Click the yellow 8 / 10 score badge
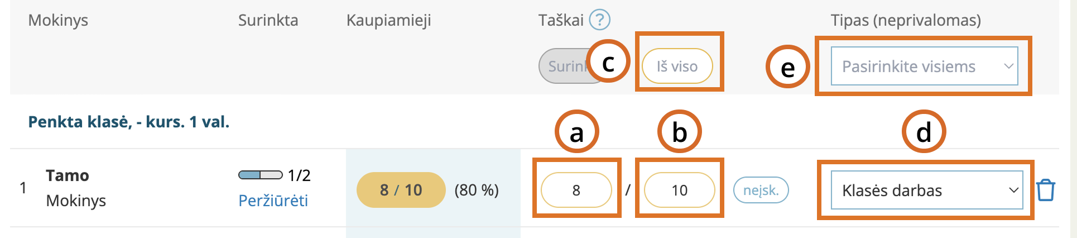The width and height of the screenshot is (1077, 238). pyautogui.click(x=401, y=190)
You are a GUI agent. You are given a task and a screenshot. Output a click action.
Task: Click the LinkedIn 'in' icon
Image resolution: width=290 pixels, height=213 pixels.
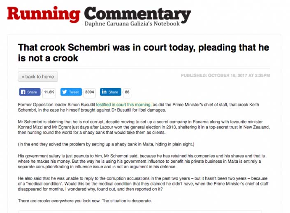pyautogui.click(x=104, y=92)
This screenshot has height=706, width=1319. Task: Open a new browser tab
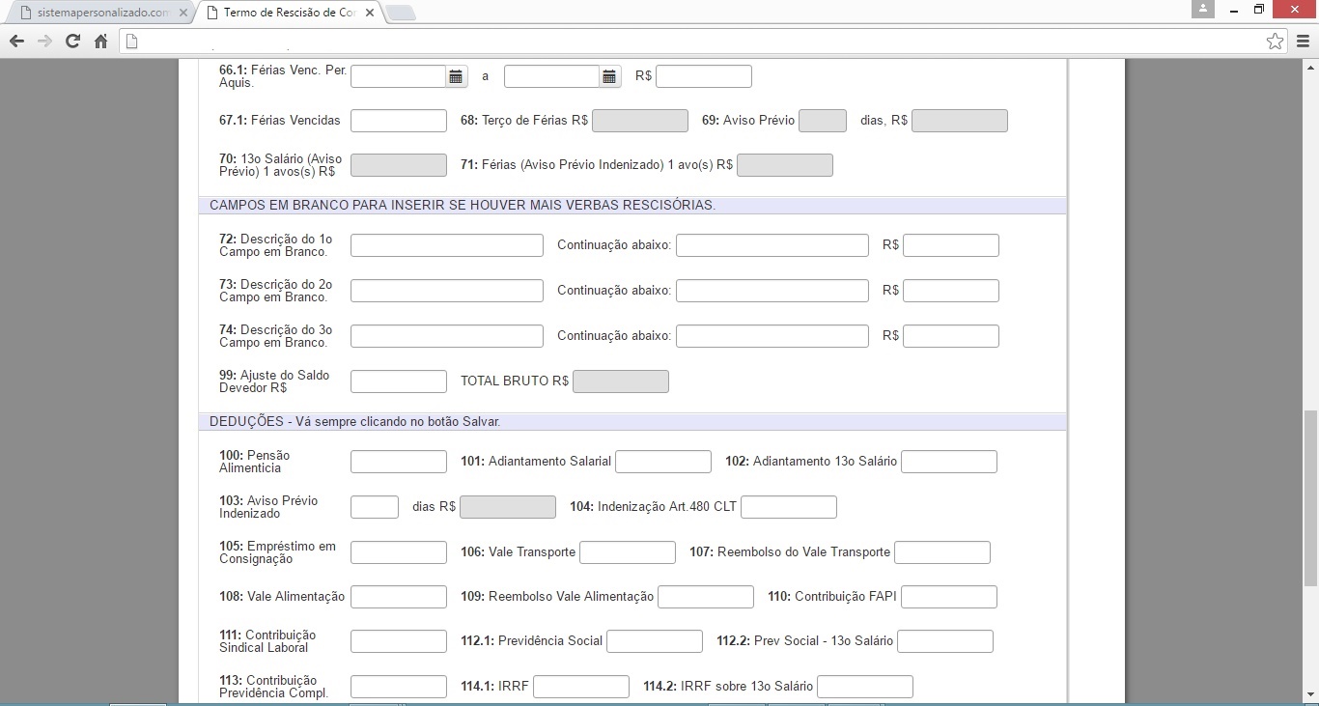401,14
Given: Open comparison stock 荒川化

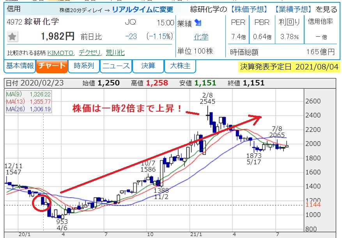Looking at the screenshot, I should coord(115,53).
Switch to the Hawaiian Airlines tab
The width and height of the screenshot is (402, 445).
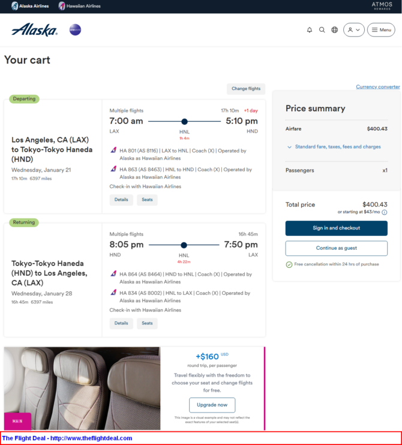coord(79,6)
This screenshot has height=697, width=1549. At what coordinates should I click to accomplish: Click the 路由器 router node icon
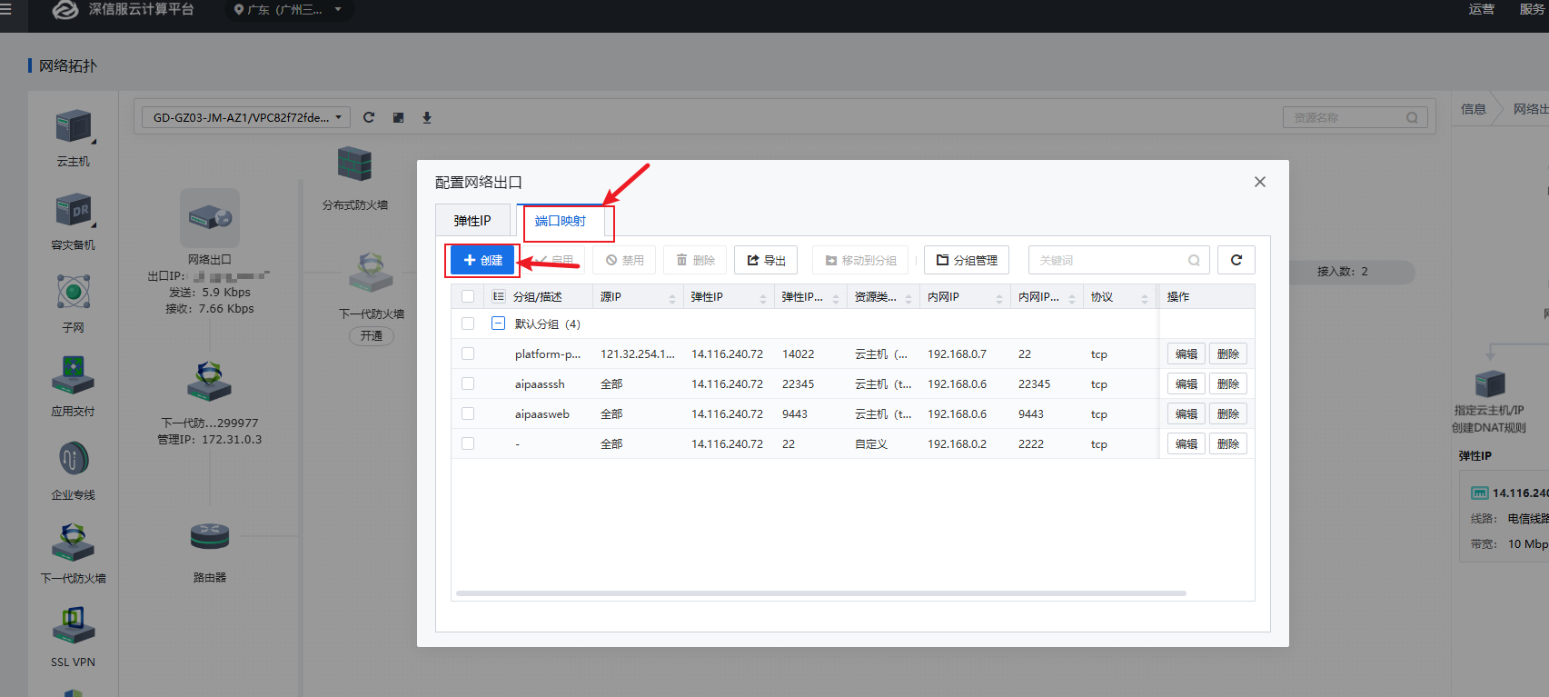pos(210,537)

============

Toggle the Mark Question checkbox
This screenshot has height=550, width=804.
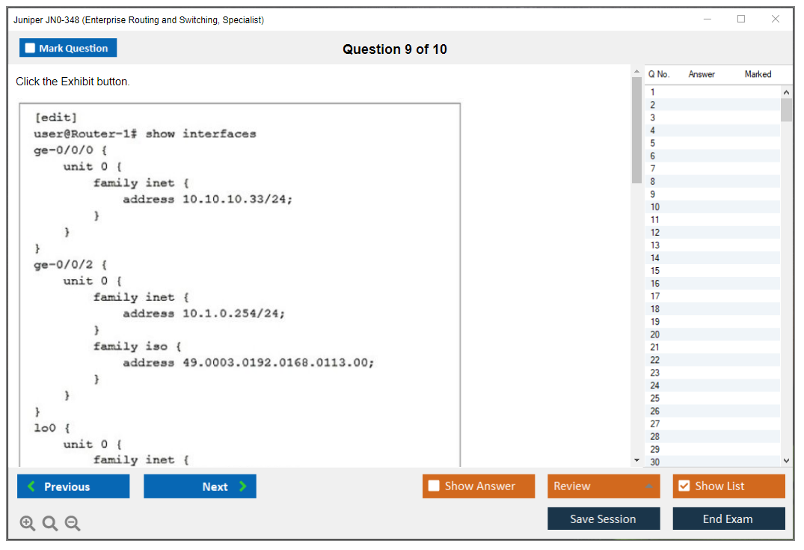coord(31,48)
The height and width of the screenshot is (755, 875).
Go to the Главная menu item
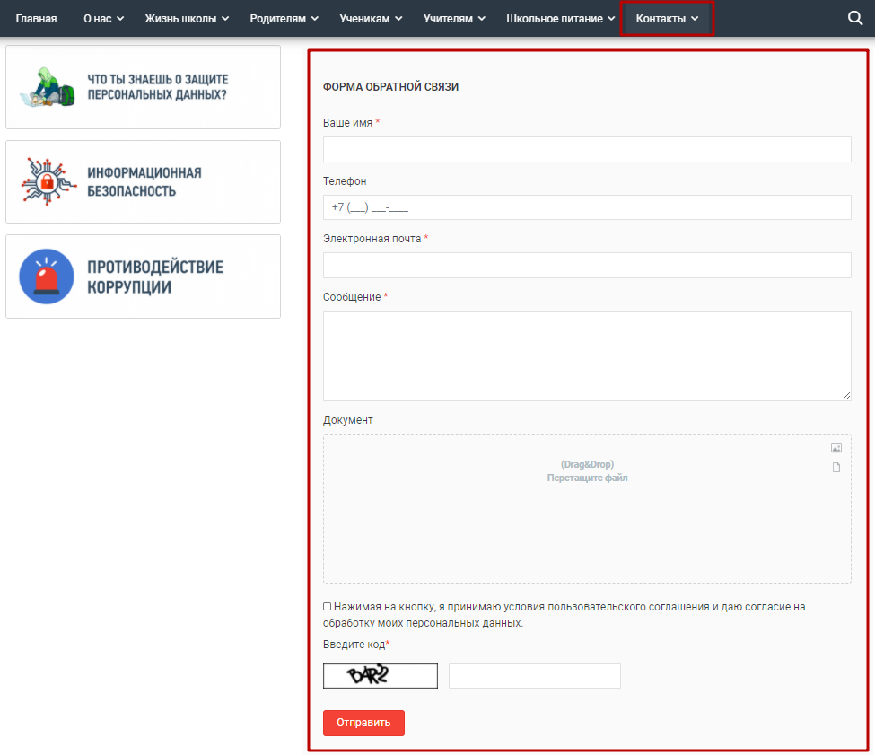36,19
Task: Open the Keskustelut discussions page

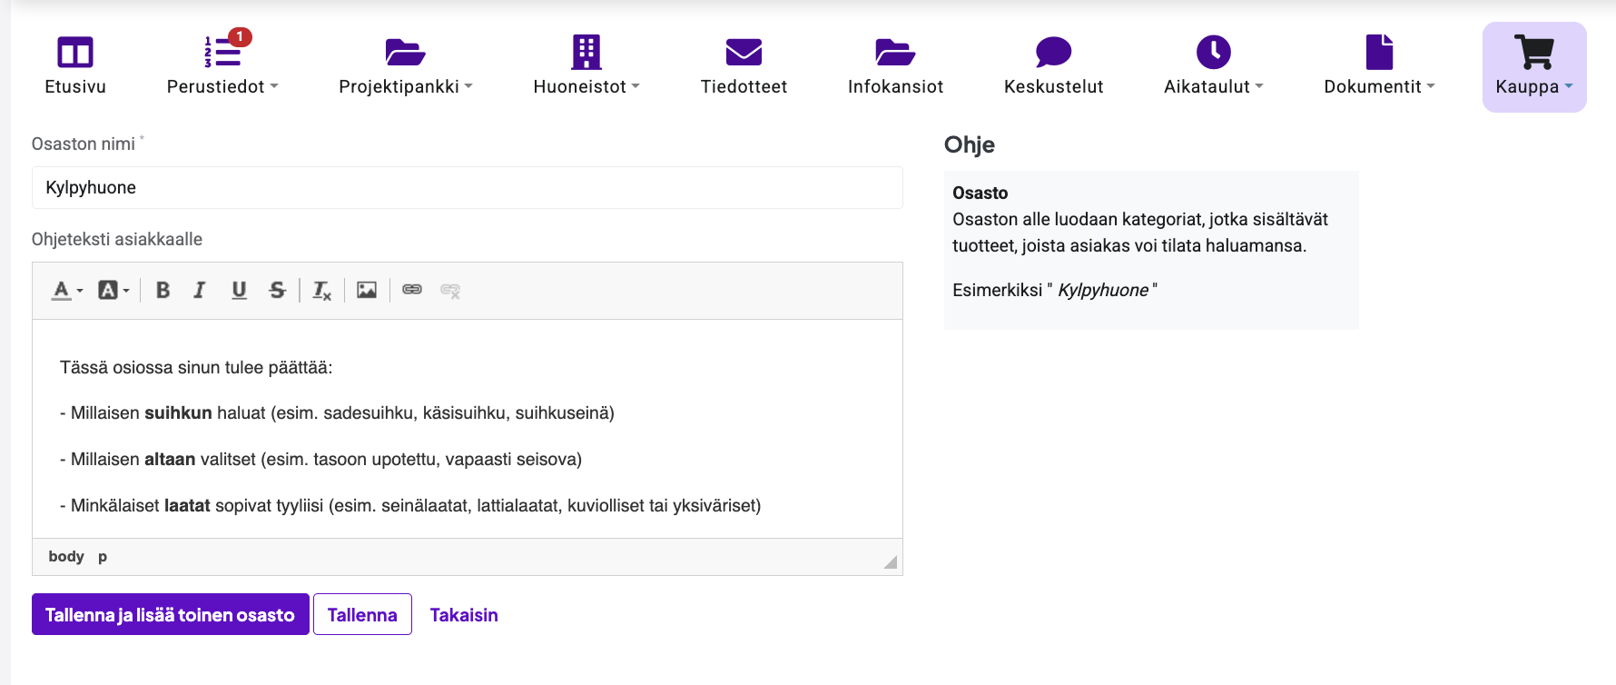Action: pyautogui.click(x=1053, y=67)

============

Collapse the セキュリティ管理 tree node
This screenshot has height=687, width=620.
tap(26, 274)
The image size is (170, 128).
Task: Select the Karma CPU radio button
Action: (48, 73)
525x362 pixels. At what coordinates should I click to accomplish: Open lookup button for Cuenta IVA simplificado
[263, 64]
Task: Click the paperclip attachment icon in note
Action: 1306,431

============

Output should consist of the lines above from the one with "Click the yellow 8 / 10 score badge" down to the one with "Task: Click the LinkedIn 'in' icon", exact and without pictures.

## Output below
Click the yellow 8 / 10 score badge
The width and height of the screenshot is (1077, 238). pyautogui.click(x=401, y=190)
You are a GUI agent. You are given a task and a screenshot. Output a click action.
Task: Click the LinkedIn 'in' icon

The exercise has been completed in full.